• _INPUT ROWS_
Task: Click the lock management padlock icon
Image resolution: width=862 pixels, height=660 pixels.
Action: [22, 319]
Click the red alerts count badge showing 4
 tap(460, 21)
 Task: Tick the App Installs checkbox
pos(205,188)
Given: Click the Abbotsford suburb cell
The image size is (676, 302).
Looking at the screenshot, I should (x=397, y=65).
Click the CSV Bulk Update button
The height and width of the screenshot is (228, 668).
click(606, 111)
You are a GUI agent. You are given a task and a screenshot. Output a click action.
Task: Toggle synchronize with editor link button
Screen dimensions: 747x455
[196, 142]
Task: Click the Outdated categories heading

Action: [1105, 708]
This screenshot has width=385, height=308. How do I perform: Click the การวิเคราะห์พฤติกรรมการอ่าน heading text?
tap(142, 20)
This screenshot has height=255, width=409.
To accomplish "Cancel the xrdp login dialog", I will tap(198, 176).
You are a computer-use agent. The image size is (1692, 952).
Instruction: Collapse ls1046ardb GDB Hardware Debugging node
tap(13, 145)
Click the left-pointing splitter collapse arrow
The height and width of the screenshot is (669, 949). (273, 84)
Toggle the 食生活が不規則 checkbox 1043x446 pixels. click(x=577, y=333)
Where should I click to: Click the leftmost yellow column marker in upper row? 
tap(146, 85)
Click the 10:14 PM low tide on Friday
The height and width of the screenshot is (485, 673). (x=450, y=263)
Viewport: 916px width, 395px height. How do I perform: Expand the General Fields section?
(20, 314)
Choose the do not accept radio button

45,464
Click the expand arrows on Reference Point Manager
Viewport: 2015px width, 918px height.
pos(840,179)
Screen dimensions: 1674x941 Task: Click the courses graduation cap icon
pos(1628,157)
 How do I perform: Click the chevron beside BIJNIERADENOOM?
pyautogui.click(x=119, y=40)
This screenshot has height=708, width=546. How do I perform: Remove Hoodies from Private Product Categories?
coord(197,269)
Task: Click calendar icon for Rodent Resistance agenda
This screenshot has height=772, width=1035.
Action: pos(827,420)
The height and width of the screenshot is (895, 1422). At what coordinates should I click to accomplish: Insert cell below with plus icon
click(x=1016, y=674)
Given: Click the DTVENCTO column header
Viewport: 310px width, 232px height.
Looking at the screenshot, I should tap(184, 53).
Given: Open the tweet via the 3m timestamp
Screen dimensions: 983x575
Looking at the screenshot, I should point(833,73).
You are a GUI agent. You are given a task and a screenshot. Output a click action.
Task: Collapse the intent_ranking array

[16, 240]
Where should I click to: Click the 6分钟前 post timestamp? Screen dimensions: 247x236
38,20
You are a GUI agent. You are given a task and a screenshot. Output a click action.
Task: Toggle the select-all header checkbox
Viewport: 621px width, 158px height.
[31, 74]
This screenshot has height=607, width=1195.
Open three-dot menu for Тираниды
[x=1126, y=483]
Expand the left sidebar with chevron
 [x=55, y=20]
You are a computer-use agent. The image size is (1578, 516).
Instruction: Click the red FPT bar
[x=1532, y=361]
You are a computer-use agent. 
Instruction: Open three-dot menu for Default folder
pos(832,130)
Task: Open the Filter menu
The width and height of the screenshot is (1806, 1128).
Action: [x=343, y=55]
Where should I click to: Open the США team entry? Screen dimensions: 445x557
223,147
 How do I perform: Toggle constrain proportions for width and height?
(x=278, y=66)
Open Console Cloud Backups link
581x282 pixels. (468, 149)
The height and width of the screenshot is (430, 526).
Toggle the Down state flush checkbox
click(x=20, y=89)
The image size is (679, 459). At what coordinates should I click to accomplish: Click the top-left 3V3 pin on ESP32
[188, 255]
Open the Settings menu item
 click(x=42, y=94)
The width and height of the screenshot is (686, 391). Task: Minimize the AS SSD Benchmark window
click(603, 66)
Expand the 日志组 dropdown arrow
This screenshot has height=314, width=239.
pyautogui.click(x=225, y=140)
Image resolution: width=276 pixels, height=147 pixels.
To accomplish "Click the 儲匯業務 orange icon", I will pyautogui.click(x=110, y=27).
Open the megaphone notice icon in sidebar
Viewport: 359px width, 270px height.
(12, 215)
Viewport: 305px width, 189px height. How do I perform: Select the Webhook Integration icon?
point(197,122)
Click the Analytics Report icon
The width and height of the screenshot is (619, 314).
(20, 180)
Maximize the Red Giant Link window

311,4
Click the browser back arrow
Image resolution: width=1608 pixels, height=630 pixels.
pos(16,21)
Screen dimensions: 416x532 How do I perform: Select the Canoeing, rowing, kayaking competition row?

• _SET EXERCISE_
Reproduce all the records above, replacing "splitter" with "divider" and leaving everything else untouched.

• _OUTPUT FOR THIS EXERCISE_
Task: Click the lock management padlock icon
Image resolution: width=862 pixels, height=660 pixels.
Action: [22, 319]
Click the red alerts count badge showing 4
 tap(460, 21)
 Task: Tick the App Installs checkbox
pos(205,188)
Given: Click the Abbotsford suburb cell
The image size is (676, 302).
Looking at the screenshot, I should (x=397, y=65).
Click the CSV Bulk Update button
The height and width of the screenshot is (228, 668).
click(606, 111)
You are a GUI agent. You are given a task and a screenshot. Output a click action.
Task: Toggle synchronize with editor link button
Screen dimensions: 747x455
[196, 142]
Task: Click the Outdated categories heading

Action: [1105, 708]
This screenshot has width=385, height=308. How do I perform: Click the การวิเคราะห์พฤติกรรมการอ่าน heading text?
tap(142, 20)
This screenshot has height=255, width=409.
To accomplish "Cancel the xrdp login dialog", I will tap(198, 176).
You are a computer-use agent. The image size is (1692, 952).
Instruction: Collapse ls1046ardb GDB Hardware Debugging node
tap(13, 145)
Click the left-pointing divider collapse arrow
The height and width of the screenshot is (669, 949). (273, 84)
Toggle the 食生活が不規則 checkbox 1043x446 pixels. click(x=577, y=333)
Where should I click to: Click the leftmost yellow column marker in upper row? 
tap(146, 85)
Click the 10:14 PM low tide on Friday
The height and width of the screenshot is (485, 673). (x=450, y=263)
Viewport: 916px width, 395px height. How do I perform: Expand the General Fields section?
(20, 314)
Choose the do not accept radio button

45,464
Click the expand arrows on Reference Point Manager
Viewport: 2015px width, 918px height.
pos(840,179)
Screen dimensions: 1674x941 Task: Click the courses graduation cap icon
pos(1628,157)
 How do I perform: Click the chevron beside BIJNIERADENOOM?
pyautogui.click(x=119, y=40)
This screenshot has height=708, width=546. How do I perform: Remove Hoodies from Private Product Categories?
coord(197,269)
Task: Click calendar icon for Rodent Resistance agenda
This screenshot has height=772, width=1035.
Action: pos(827,420)
The height and width of the screenshot is (895, 1422). At what coordinates should I click to accomplish: Insert cell below with plus icon
click(x=1016, y=674)
Given: Click the DTVENCTO column header
Viewport: 310px width, 232px height.
Looking at the screenshot, I should tap(184, 53).
Given: Open the tweet via the 3m timestamp
Screen dimensions: 983x575
Looking at the screenshot, I should point(833,73).
You are a GUI agent. You are given a task and a screenshot. Output a click action.
Task: Collapse the intent_ranking array

[16, 240]
Where should I click to: Click the 6分钟前 post timestamp? Screen dimensions: 247x236
38,20
You are a GUI agent. You are given a task and a screenshot. Output a click action.
Task: Toggle the select-all header checkbox
Viewport: 621px width, 158px height.
[31, 74]
This screenshot has height=607, width=1195.
Open three-dot menu for Тираниды
[x=1126, y=483]
Expand the left sidebar with chevron
 [x=55, y=20]
You are a computer-use agent. The image size is (1578, 516).
Instruction: Click the red FPT bar
[x=1532, y=361]
You are a computer-use agent. 
Instruction: Open three-dot menu for Default folder
pos(832,130)
Task: Open the Filter menu
The width and height of the screenshot is (1806, 1128).
Action: [x=343, y=55]
Where should I click to: Open the США team entry? Screen dimensions: 445x557
223,147
 How do I perform: Toggle constrain proportions for width and height?
(x=278, y=66)
Open Console Cloud Backups link
581x282 pixels. (468, 149)
The height and width of the screenshot is (430, 526).
Toggle the Down state flush checkbox
click(x=20, y=89)
The image size is (679, 459). At what coordinates should I click to accomplish: Click the top-left 3V3 pin on ESP32
[188, 255]
Open the Settings menu item
 click(x=42, y=94)
The width and height of the screenshot is (686, 391). Task: Minimize the AS SSD Benchmark window
click(603, 66)
Expand the 日志组 dropdown arrow
This screenshot has height=314, width=239.
pyautogui.click(x=225, y=140)
Image resolution: width=276 pixels, height=147 pixels.
To accomplish "Click the 儲匯業務 orange icon", I will pyautogui.click(x=110, y=27).
Open the megaphone notice icon in sidebar
Viewport: 359px width, 270px height.
(12, 215)
Viewport: 305px width, 189px height. How do I perform: Select the Webhook Integration icon?
point(197,122)
Click the Analytics Report icon
The width and height of the screenshot is (619, 314).
(20, 180)
Maximize the Red Giant Link window

311,4
Click the browser back arrow
Image resolution: width=1608 pixels, height=630 pixels.
pos(16,21)
Screen dimensions: 416x532 How do I perform: Select the Canoeing, rowing, kayaking competition row?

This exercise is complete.